2. while I breathe. The literal sense of the Hebrew beʿodi is “while I still [am].”

3. who offers no rescue. The literal meaning is “who has no rescue.”

4. to the dust. Literally, this reads “to his soil,” with a probable allusion to Genesis 3:19, “till you return to the soil.” The continuation of the passage in Genesis emphasizes “dust,” ʿafar. Here and in Genesis, the clear reference of the phrase is to death.

his plans. The Hebrew ʿeshtonot appears only here, but it is related to a verbal stem in Jonah that means “to think” or “to reflect.” The use of this word is one of several linguistic indications in the poem that this is Late Biblical Hebrew.

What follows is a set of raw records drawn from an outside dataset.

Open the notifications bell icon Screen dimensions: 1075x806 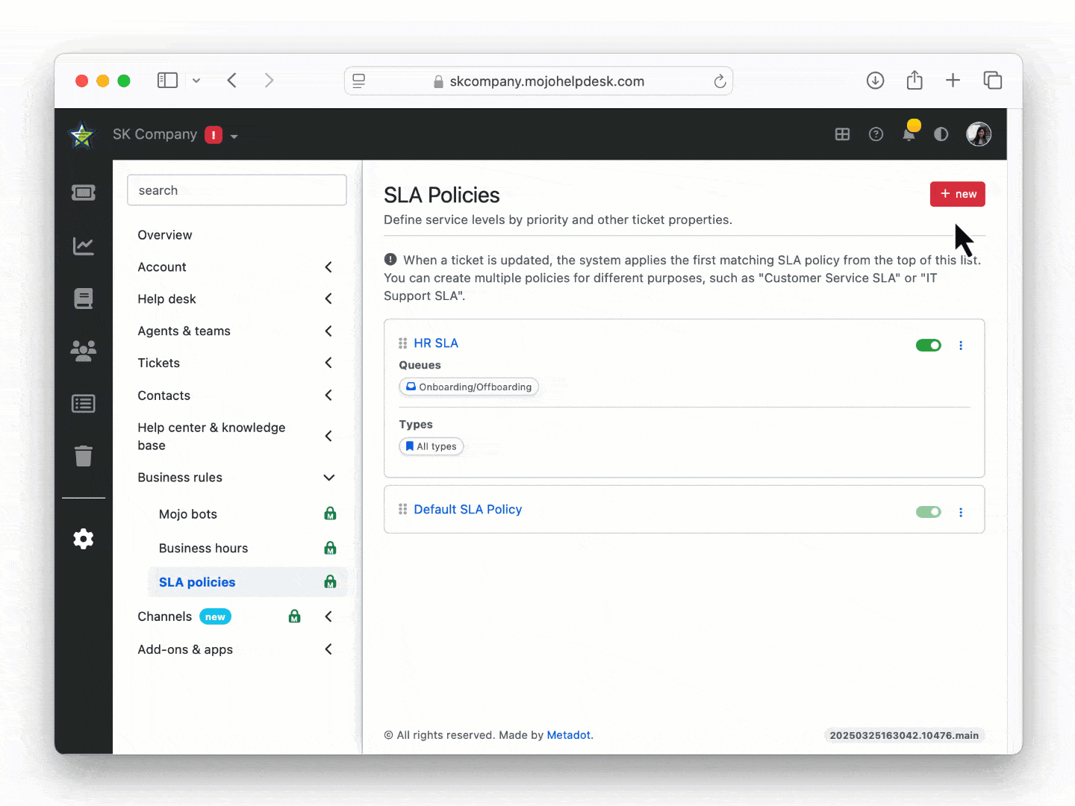(909, 134)
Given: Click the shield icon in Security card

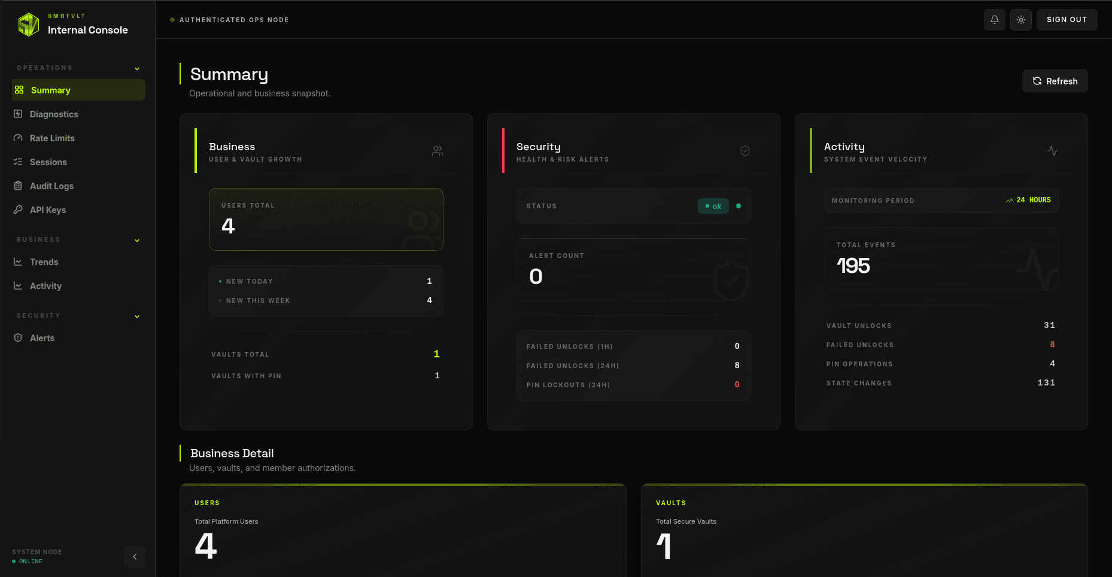Looking at the screenshot, I should pos(745,151).
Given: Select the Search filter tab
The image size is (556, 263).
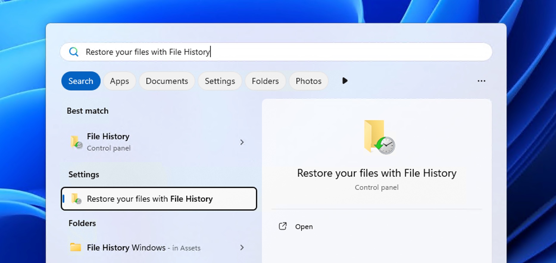Looking at the screenshot, I should 81,81.
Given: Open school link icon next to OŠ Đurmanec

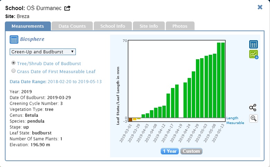Looking at the screenshot, I should pyautogui.click(x=67, y=8).
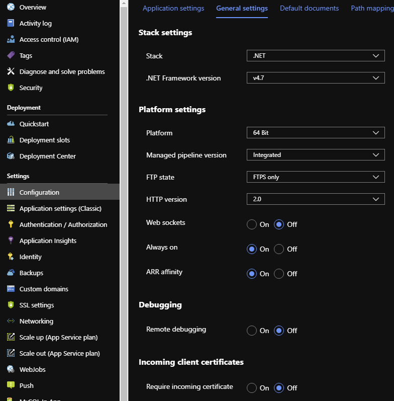
Task: Click the Custom domains icon
Action: click(x=11, y=289)
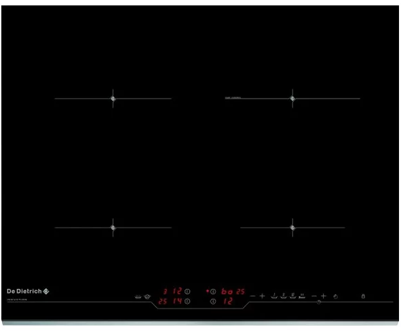Tap the simmering pan icon on left

138,296
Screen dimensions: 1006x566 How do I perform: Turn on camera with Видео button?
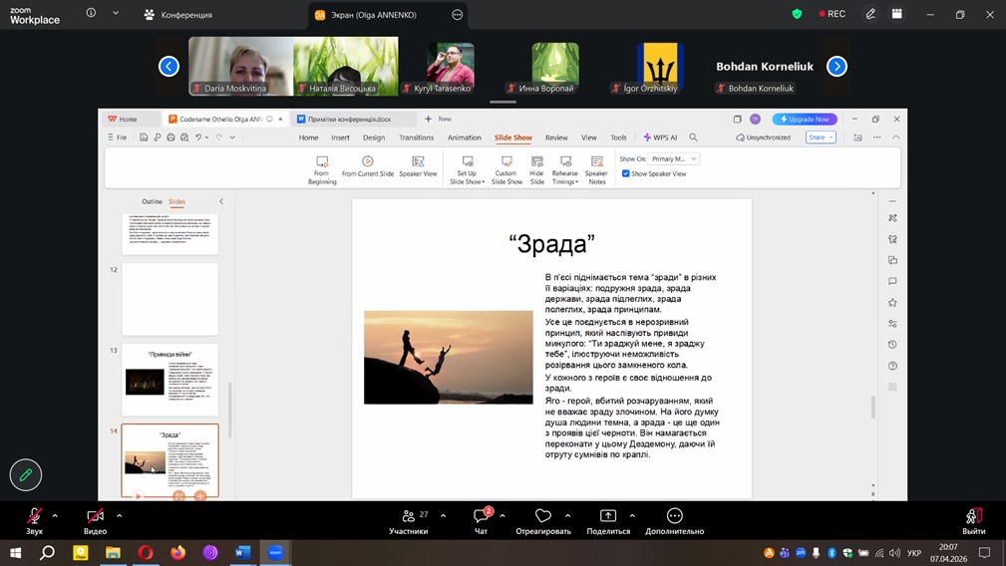point(95,516)
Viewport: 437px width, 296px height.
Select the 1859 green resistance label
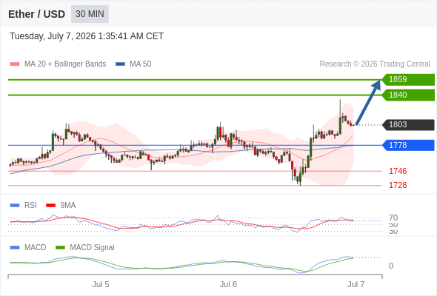pos(408,79)
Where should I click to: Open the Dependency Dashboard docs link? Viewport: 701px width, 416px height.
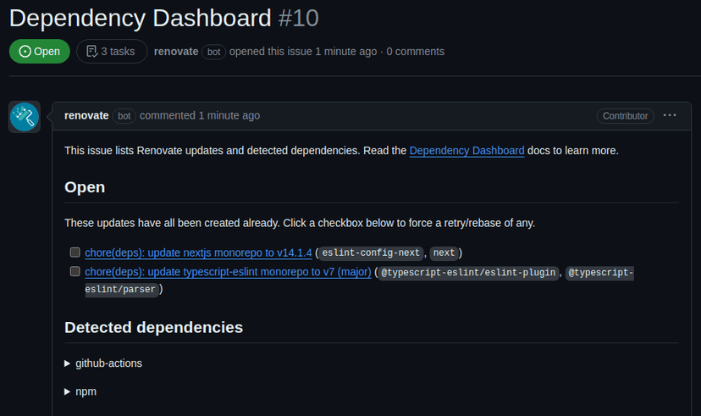tap(466, 151)
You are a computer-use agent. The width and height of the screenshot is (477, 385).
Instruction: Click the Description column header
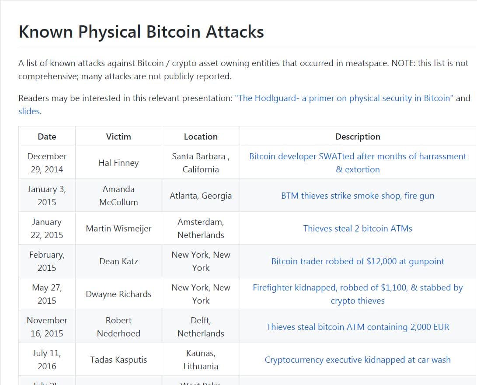click(358, 137)
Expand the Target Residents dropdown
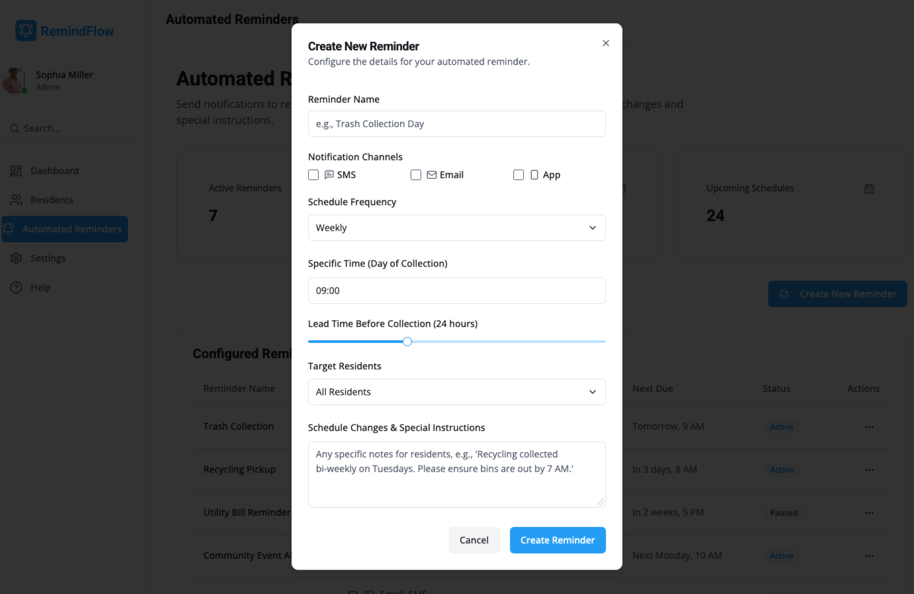This screenshot has height=594, width=914. (457, 392)
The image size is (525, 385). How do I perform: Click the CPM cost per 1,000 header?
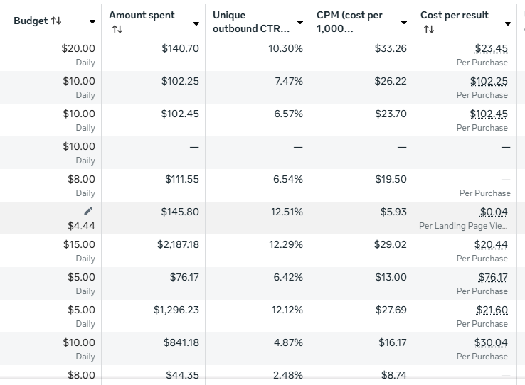pos(354,22)
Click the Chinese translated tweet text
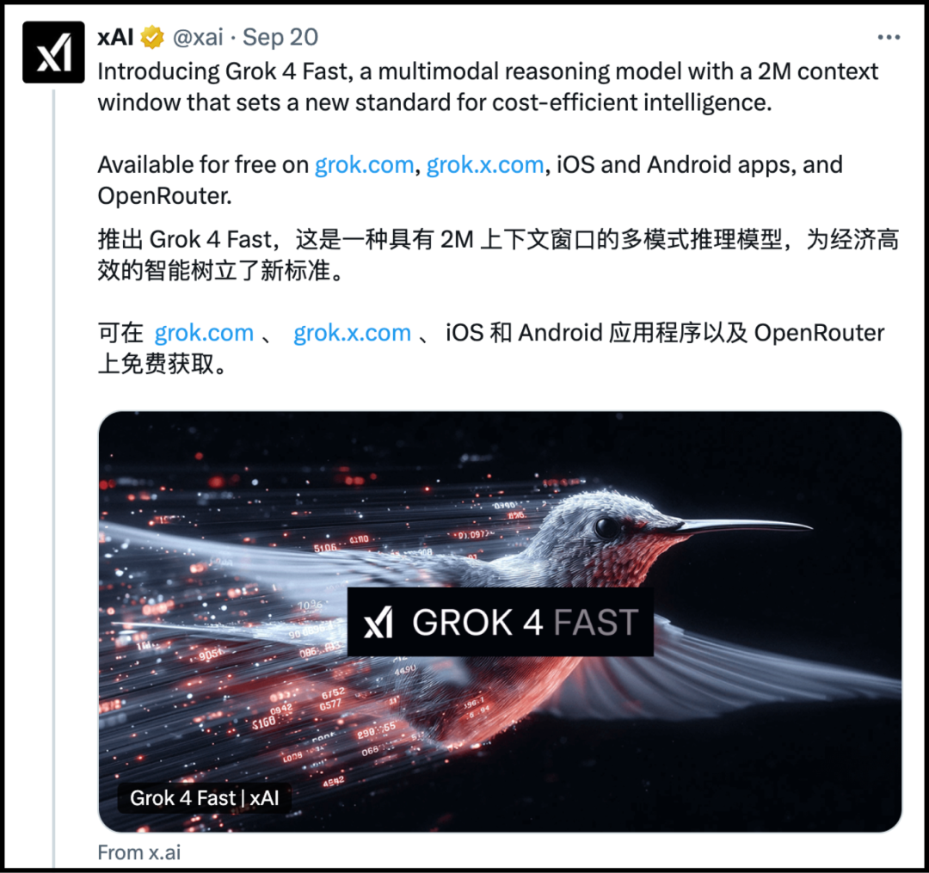Viewport: 929px width, 873px height. pos(498,301)
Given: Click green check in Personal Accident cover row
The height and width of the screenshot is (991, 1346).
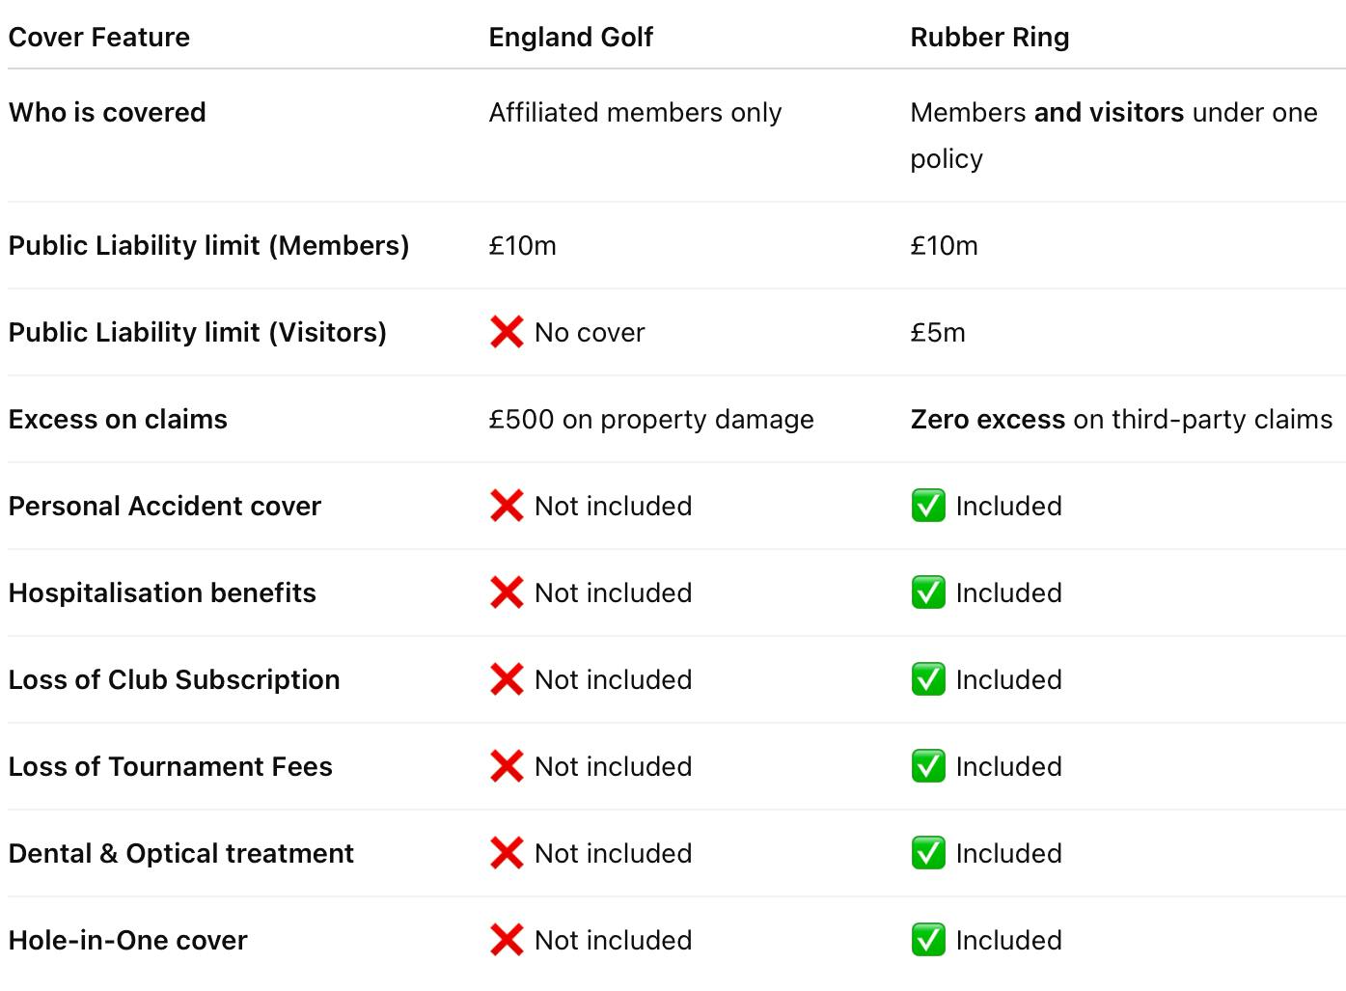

9. sojourners, / orphan . . . widow. Repeatedly in biblical literature, these are the exemplary instances of the vulnerable and the disenfranchised in society who are in need of special protection. The “sojourner” is a resident alien.

sustains. The verb ʿoded appears only here and in Psalm 147. In modern Hebrew, it means “to encourage,” which could conceivably be its meaning here. But it probably is derived from the adverb ʿod, “still” (as in the declined form ʿodi in verse 2 that has been commented on). In that case, the likely sense is to enable someone to persist, or to sustain someone.

the way of the wicked He contorts. Again and again in biblical imagery, a straight or level way is a secure way to go. A crooked way—one in which, let us say, there are hairpin turns—is the antithesis, the just deserts of the wicked.